Copy out the passage on PKI for IoT devices word for word, in full.

EXCERPT TO READ:

________________________

A PKI solution can help manage certs across development, production, and usage lifecycles, opening the door to the adoption of methodologies like Agile and DevOps, which facilitate scale and allow for faster innovation. PKI reflects and enables these iterative agile approaches.
PKI provides the flexibility to adapt
The Internet of Things is a rapidly developing industry. Regulations can be spotty, new use cases pop up every day, and new technologies like OTA and DevOps toolchains are influencing the industry landscape. There aren’t many agreed-upon best practices and frameworks, but PKI is flexible enough to implement in a wide range of contexts.
Some enterprises attempt to build their own in-house PKI platform, but the potential cost advantages rarely outweigh the risks and use of resources. A PKI initiative carried out by an inexperienced team may end up costing more than outsourcing the project, and the results may not fully solve the problem. PKI is a very specific field with many potential hazards, and IoT organizations need a whole team of highly-skilled specialists strictly devoted to PKI. It can’t simply be thrust on the same IT team tasked with keeping core-business operations up and running.
While care should be taken when outsourcing such a crucial security function, experienced PKI as-a-service vendors can often automate, secure, deploy, and scale PKI for a fraction of the cost of developing and running an internal PKI system.
Managing device identity during manufacturing
IoT devices may contain sensitive corporate info like manufacturing or personal health data, which needs to be protected. But even if unsecured devices don’t hold sensitive data by themselves, they can be an access point for threat actors to gain entry into the organization.
Manufacturers have no way of knowing where a device will end up, and end-user certificates cannot be issued at the manufacturing stage. PKI can smooth the transition of ownership between the manufacturer and the end user.
In many cases, the customer may have to take over the PKI and replace the factory certs with their own. An effective PKI platform will help the end user manage the installation and configuration of IoT devices, establishing ownership and assessing the new environment automatically. When the device turns on for the first time, PKI enables it to communicate with company servers and connect with internal resources. Most importantly, PKI tells the device who its new owner is.

________________________

Stored dataset entries
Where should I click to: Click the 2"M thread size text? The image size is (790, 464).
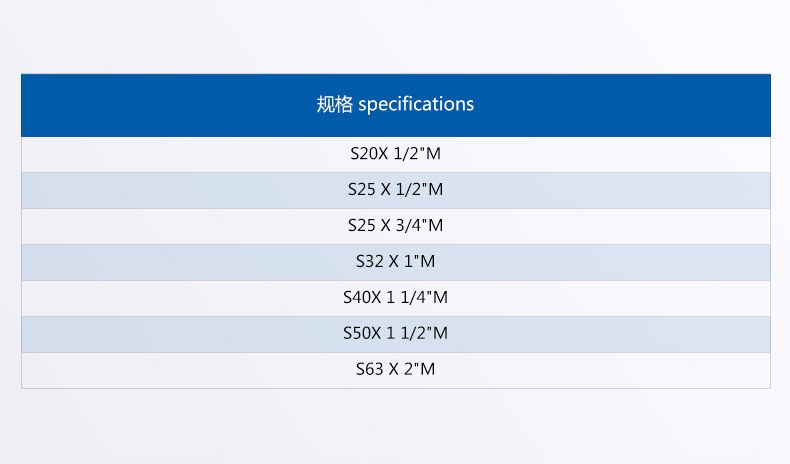tap(420, 370)
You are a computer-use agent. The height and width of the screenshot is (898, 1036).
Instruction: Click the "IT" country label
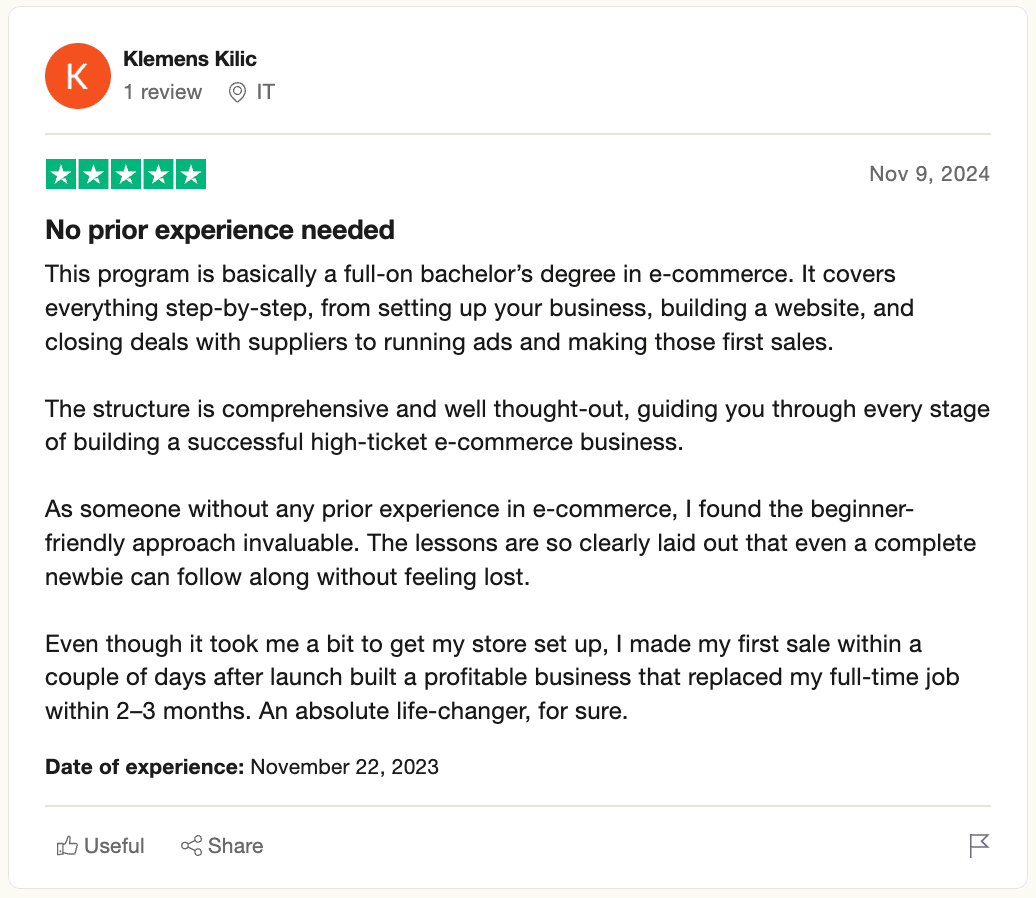(265, 93)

________________________

TASK RESULT:
A PKI solution can help manage certs across development, production, and usage lifecycles, opening the door to the adoption of methodologies like Agile and DevOps, which facilitate scale and allow for faster innovation. PKI reflects and enables these iterative agile approaches.
PKI provides the flexibility to adapt
The Internet of Things is a rapidly developing industry. Regulations can be spotty, new use cases pop up every day, and new technologies like OTA and DevOps toolchains are influencing the industry landscape. There aren’t many agreed-upon best practices and frameworks, but PKI is flexible enough to implement in a wide range of contexts.
Some enterprises attempt to build their own in-house PKI platform, but the potential cost advantages rarely outweigh the risks and use of resources. A PKI initiative carried out by an inexperienced team may end up costing more than outsourcing the project, and the results may not fully solve the problem. PKI is a very specific field with many potential hazards, and IoT organizations need a whole team of highly-skilled specialists strictly devoted to PKI. It can’t simply be thrust on the same IT team tasked with keeping core-business operations up and running.
While care should be taken when outsourcing such a crucial security function, experienced PKI as-a-service vendors can often automate, secure, deploy, and scale PKI for a fraction of the cost of developing and running an internal PKI system.
Managing device identity during manufacturing
IoT devices may contain sensitive corporate info like manufacturing or personal health data, which needs to be protected. But even if unsecured devices don’t hold sensitive data by themselves, they can be an access point for threat actors to gain entry into the organization.
Manufacturers have no way of knowing where a device will end up, and end-user certificates cannot be issued at the manufacturing stage. PKI can smooth the transition of ownership between the manufacturer and the end user.
In many cases, the customer may have to take over the PKI and replace the factory certs with their own. An effective PKI platform will help the end user manage the installation and configuration of IoT devices, establishing ownership and assessing the new environment automatically. When the device turns on for the first time, PKI enables it to communicate with company servers and connect with internal resources. Most importantly, PKI tells the device who its new owner is.